When people talk about how hard it is to bring change there’s a tendency to blame: people who don’t turn on a dime are labeled resisters, NoNos, dinosaurs, laggards.
There certainly are people who don’t change as quickly and with as much enthusiasm as the people behind the change would like.
(I heard one agile evangelist complaining about people who weren’t embracing scrum after a two-day workshop. “I want them to drink the Kool Aid,” she declared in frustration. Yikes! I want people to consider and wrestle with a new idea, not accepted it as someone who has given up free will. I hope she was ignorant of Jonestown.)
There are many reasons people don’t change as quickly as we’d like. A few I cited in Seven Lessons for a Top Down Change:
- they don’t know how to do what they’re being asked to do.
- they don’t feel they have time to learn the new way and still meet existing goals and targets.

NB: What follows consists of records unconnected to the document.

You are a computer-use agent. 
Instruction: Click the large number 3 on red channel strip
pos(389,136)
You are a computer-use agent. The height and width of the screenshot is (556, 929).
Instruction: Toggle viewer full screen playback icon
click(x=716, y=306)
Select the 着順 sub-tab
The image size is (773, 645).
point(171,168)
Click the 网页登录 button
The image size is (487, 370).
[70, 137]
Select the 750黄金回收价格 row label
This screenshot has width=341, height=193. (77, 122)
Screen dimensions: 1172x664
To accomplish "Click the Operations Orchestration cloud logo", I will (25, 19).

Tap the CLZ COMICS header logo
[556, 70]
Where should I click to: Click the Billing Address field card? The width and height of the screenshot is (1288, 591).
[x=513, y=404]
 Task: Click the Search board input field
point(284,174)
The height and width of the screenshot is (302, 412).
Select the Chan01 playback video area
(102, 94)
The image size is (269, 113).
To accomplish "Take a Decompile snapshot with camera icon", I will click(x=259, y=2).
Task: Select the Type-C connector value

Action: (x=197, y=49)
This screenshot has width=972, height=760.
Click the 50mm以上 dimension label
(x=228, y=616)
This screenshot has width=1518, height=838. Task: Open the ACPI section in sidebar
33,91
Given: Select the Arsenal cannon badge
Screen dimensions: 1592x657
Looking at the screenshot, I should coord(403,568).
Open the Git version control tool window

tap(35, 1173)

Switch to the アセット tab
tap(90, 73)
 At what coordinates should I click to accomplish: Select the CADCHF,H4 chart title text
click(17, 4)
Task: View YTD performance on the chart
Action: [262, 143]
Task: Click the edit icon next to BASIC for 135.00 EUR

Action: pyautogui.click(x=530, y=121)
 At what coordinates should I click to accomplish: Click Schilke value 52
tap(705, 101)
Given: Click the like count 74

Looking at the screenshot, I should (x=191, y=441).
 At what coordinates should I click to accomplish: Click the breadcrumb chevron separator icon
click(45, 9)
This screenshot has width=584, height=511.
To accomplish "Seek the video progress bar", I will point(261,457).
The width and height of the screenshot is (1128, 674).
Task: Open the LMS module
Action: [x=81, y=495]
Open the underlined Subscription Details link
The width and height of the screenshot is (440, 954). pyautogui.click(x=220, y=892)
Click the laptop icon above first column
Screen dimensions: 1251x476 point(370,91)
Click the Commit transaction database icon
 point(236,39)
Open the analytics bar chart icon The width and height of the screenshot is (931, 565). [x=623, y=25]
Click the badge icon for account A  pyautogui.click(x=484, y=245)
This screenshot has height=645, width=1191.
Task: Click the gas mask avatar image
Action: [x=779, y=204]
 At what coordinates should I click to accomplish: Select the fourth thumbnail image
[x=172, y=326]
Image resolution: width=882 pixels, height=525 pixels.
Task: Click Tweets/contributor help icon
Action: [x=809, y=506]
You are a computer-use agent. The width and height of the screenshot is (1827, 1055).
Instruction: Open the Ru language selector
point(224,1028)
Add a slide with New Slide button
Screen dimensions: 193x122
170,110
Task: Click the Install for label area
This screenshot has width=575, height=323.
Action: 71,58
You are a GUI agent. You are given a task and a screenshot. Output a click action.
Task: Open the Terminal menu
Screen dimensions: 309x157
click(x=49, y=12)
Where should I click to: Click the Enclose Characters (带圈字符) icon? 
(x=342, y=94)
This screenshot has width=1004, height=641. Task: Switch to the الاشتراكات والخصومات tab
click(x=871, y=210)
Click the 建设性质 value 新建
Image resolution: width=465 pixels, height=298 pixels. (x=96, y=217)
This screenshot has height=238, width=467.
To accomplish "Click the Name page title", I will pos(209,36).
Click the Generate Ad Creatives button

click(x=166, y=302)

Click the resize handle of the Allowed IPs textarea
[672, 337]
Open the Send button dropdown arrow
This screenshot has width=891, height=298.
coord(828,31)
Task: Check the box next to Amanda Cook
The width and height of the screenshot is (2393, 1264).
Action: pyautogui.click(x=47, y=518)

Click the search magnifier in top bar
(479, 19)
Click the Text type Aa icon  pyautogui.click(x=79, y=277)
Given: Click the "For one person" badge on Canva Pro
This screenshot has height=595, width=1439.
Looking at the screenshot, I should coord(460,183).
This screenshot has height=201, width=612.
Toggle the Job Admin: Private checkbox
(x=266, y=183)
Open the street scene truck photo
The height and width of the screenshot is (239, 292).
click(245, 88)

- they believe the existing way is better.
- they don’t think the new way will work.
- they believe the new way will cause harm—to customers, the company, the employees, etc.
- they don’t like or don’t respect the person requesting the change.
- the new suggestion is counter-intuitive given people’s existing models of how the world works.
- the new way runs counter to existing reward structures or other organizational systems.
When there’s been a failed change or a change that went badly, people may figure that they can simply wait out the change. I’ve certainly seen re-orgs done and undone within a year. And not matter how good a change looks, it’s bad for someone, somewhere in the organization.
People have a valid reason not to change–from their own point of view. Labeling them will not help.
Most change efforts take a deterministic approach to change. Set the vision, establish a sense of urgency (usually through pep talks) and then pull and push people towards the desired state. That may work with a simple change. But most change isn’t simple.
Entirely apart from the (normal) human responses to change, there are structural and systemic factors that make change difficult in organizations of any size.
So sitting there in the BOF, I thought about the times that I’ve seen top down and bottom up changes grind to a halt.
Hierarchy acts as a filter. Change from the top can stumble when the desired change doesn’t mesh with realities on the ground. Other top down changes falter when there isn’t sufficient understanding of the gravity of the need for change–what’s self-evident at the top isn’t communicated to the people being asked to change. Some popular writers on change talk about creating a sense of urgency. One SVP attempted to generate some urgency by declaring he wanted seven scrum team up and running by a certain date because it was his birthday–which generated cynicism. Urgency doesn’t come from a “vision” or from pep talks. It comes from a clear understanding of the current reality and it’s implications for the organization (and the people in the organization).
Bottom up changes peter out when they run into systems, structures, policies, and procedures that hold the current pattern firmly in place. For example, grass roots efforts to form teams can fail when HR mandates forced ranking.
From both directions, it’s critical to understand the visible and invisible structures and how they hold current patterns in place.
If you want to change patterns of behavior, you need to know something about the pattern you want to create. You have to understand how the work works, see the system and change the system. Pulling and pushing people won’t change the pattern (but it will result in the predictable responses that people have when they feel they are being pulled or pushed).